-- Set task a --
Please reproduce the listing from the line containing "Viewport: 394px width, 363px height." through the line containing "Click the Varies", renaming "Given" to "Prompt" and leaving everything else unchanged.

--- Start of Extracted text ---

Domingo

Nine o’clock.

I’ve been to the store. I forgot to mention my bottle returns to Vicki, so I’m out 30 cents. If I remember tomorrow, I’ll tell her then. She’ll believe me because she knows I don’t lie. Someone had brought in a bunch of sandwiches from the deli, so I bought roast beef and cheddar. This will make a good lunch today. By the way, the black ants in my kitchen have disappeared. I guess they got tired of being jettisoned down the drain with tap water.

I feel strong and independent this morning, like an equal human being. Our humanity is very important, as I wrote to my pen pal earlier today. The pride and glory of being human has gone out of our religion since the days of the Renaissance. I totally admire Pico della Mirandola for his Dignity of Man. By contrast, today’s definition of human is whatever makes us weak. I believe that being human is a grand thing, and we can take a lesson from Ancient Greece as long as those old books are available. Not to mention the poetry and essays by Renaissance scholars themselves. I still owe Castiglione a read through his Book of the Courtier. Also Sidney for The Old Arcadia. Anyway, the humanism of medieval Christianity doesn’t exist anymore. Modern day religion promotes the image of people as humble and groveling before their God. That just doesn’t appeal to me, and never really has.

Aesop’s breakfast is up in a few minutes. The sky is cloudless and we’re probably in for a hot day. I don’t plan on letting anyone get me down today. It isn’t worth it to feel ashamed for anything. Hold your head up and get on with it. Others will respect you for that.

Saturn’s Day

Eight o’clock.

I don’t know what happened to me last night. Above all, Pastor is a human being with human feelings. He will probably take my letter to him very personally. What is written in the Bible has nothing to do with it. The world is a human place with human spirit. I know that my humanist viewpoint is right. Pastor likely won’t reply to my email. This has been his pattern in the past when his feelings were hurt. Obviously he can’t rewrite the scriptures to please himself or anyone else, and that is a big problem… I decided I’m just not a Christian, nor a subscriber to any one ideology. Whatever appeals to my reason is right for me; whatever makes sense. So I guess I’m a rational thinker. Just a lone wolf philosopher like Socrates.

--- End of Extracted text ---
--- Start of The data ---

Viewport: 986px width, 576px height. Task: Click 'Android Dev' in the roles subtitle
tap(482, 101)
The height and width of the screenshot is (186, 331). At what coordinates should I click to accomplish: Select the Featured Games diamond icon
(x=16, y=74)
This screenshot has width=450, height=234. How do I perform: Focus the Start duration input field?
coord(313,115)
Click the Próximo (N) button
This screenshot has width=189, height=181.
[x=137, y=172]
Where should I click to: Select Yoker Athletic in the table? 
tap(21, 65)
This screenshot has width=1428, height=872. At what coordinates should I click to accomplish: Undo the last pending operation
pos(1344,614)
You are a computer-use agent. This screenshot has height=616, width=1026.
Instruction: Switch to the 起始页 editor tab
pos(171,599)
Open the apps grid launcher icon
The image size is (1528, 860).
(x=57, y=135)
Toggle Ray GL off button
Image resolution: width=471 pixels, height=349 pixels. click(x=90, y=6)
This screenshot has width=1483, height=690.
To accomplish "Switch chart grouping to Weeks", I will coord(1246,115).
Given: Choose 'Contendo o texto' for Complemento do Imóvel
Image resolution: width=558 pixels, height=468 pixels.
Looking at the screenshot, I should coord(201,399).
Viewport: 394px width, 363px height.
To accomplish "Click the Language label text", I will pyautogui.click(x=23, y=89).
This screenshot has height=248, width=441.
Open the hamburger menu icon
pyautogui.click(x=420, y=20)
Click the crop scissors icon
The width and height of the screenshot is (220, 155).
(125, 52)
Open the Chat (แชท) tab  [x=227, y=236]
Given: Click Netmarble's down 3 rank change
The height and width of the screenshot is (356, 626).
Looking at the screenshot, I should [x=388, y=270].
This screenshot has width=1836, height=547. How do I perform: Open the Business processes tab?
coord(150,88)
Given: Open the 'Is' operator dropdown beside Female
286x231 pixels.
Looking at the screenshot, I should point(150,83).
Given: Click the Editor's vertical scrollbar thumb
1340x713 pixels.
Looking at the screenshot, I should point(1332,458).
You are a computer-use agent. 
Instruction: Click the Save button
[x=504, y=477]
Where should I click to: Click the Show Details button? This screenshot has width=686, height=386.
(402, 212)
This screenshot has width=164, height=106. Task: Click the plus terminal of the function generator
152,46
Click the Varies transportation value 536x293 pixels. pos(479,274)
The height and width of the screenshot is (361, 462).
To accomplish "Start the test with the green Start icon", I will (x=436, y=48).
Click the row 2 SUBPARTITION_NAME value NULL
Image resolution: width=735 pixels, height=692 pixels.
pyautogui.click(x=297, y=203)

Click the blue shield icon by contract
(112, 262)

--- End of The data ---

-- Set task b --
Take the diary entries on humanism and religion further, picking up right after their last sentence.

-- Task answer a --
Viewport: 394px width, 363px height.
To accomplish "Click the Language label text", I will pyautogui.click(x=23, y=89).
This screenshot has height=248, width=441.
Open the hamburger menu icon
pyautogui.click(x=420, y=20)
Click the crop scissors icon
The width and height of the screenshot is (220, 155).
(125, 52)
Open the Chat (แชท) tab  [x=227, y=236]
Prompt: Click Netmarble's down 3 rank change
The height and width of the screenshot is (356, 626).
Looking at the screenshot, I should [x=388, y=270].
This screenshot has width=1836, height=547. How do I perform: Open the Business processes tab?
coord(150,88)
Prompt: Open the 'Is' operator dropdown beside Female
286x231 pixels.
Looking at the screenshot, I should point(150,83).
Prompt: Click the Editor's vertical scrollbar thumb
1340x713 pixels.
Looking at the screenshot, I should point(1332,458).
You are a computer-use agent. 
Instruction: Click the Save button
[x=504, y=477]
Where should I click to: Click the Show Details button? This screenshot has width=686, height=386.
(402, 212)
This screenshot has width=164, height=106. Task: Click the plus terminal of the function generator
152,46
Click the Varies transportation value 536x293 pixels. pos(479,274)

-- Task answer b --
I like Elizabeth Bishop for the way she mingles imagination with reality. Kind of like Wallace Stevens. I’m reminded of what the nature of poetry really is. Truly it is creating new things by making comparisons of unlike things. Percy Shelley called this process “vitally metaphorical.” This is poetry. It’s the way imagination works, taking objects of thought and combining them in new ways. Pegasus was a horse with wings, a product of the imagination that put together two creatures. Cerberus: a hound with three heads. The possibilities are endless for human creativity, making new things from old components… I like “Wading at Wellfleet” among Bishop’s poems so far, where she compares the breakers to Assyrian chariots.

I guess it’s time to go to the store.

Reading Nietzsche

Noon hour. I’m going to pull out my Nietzsche books and have a look at Zarathustra. His aphorisms are difficult sometimes. Also I don’t like what he has to say about women and their role in social life. Further, I associate Nietzsche with the nerds and freaks who read him enthusiastically, like a friend I knew from high school. In the wrong hands, his writing can be a little dangerous. But if I connect him with James Joyce instead, it might be an illuminating read. Some Christians think Nietzsche was an infidel.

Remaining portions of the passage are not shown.